The truth is, it’s hard to change one’s eco-niche. The mere disappearance of an eco-niche is not enough to cause a change in a species’ niche. Usually, the dependent species will shrink with the disappearing niche or simply disappear. As the forest shrank, so did our niche; and, it turns out, we didn’t adapt out of our niche but rather shrank with it and didn’t emerge for another three million years. And three million years is enough time for our species to get thoroughly accustomed to hunting to where we could start venturing out onto the savannah where the bigger herds lived. Makes perfect sense. That scenario is simple and direct: hunters following the game. The competing theory of our continually changing our diet, accepting and then abandoning food sources as we moved through different environments, is complex to the point of unlikelihood. If we stood up to go hunting, we would have done it right where we were, and it would have taken us time to invade new territories, but at least we’d have a way to eat once we got there. If we were constantly having to find new ways to eat, it would have taken us a lot longer, I would imagine. And why would we invade a new eco-niche if there wasn’t already there a food resource we were accustomed to using? In fact, how could we? Could we have metabolized the food available on the savannah well enough to support our needs? Wouldn’t we have had to spend all day searching for food just like the other grass-eaters? Wouldn’t we have been at great danger far out on the velde eating grasses, if we couldn’t escape by running and had no weapons with which to defend ourselves? On the other hand, if we were out in the open hunting, we would have been a match for anything. Lions even. Which scenario is more likely?

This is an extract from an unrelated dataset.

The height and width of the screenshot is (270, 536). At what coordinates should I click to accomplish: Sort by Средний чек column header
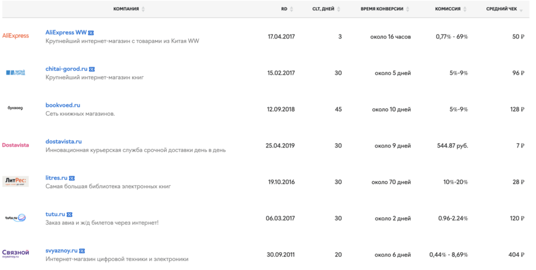tap(501, 9)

It was one thing for us to let meat-eating take such a prominent place in our diet, but we were already meat-eaters before we split from the chimps; all we did was shift our emphasis; we didn’t adopt whole new food sources; but it would be an completely different matter for us to have adopted entirely new food sources—in this case grasses and sedges—only to abandon them later on. That’s asking an awful lot; and apparently that theory is promulgated by people who have a bias towards thinking humans started out as vegetarians. It is a religious argument, not a scientific one. Many people want humans to be natural vegetarians so they interpret data accordingly. Unfortunately, they make big mistakes. Like interpreting the appearance of non-forest foods in our diet to mean that we took up eating grass. That’s a stretch. It’s much more likely that we were simply continuing our hunting ways and following the game into the open.
The bottom line is that data bolster the argument that we left the trees to go hunting. It says that, when we climbed down from the trees, we didn’t leave the forest, that we kept eating food grown in the forest. It says that we didn’t starting eating food grown in the open until 3.5 mya. I can live with that.
Yet even diet isn’t the entire picture. The question of where one lives is not cut and dried. “Living” usually comprises two locations: where one feeds and where one sleeps. For predators bringing food back to the nest, where one raises one’s young is the same as where one sleeps. Predator young are raised away from the hunting grounds in a protected location. When hominins began harvesting the open grasslands, they could well have kept their camps/lairs in the forest. Most likely, they were close to water; there would be no particular need to leave the water’s edge just because one had taken up hunting the savannahs.
I’m not alone; hence, Cerling’s suggestion that humans may have evolved in a “riparian forest,” which accords with the contention that, when we left the trees we 1) began to live in semi-permanent camps as do all predators; and 2) those camps were likely down by the river.
That’s what I like about the theory: it’s clean, simple, direct, and the data all fit. Hoo-boy, what more could one ask?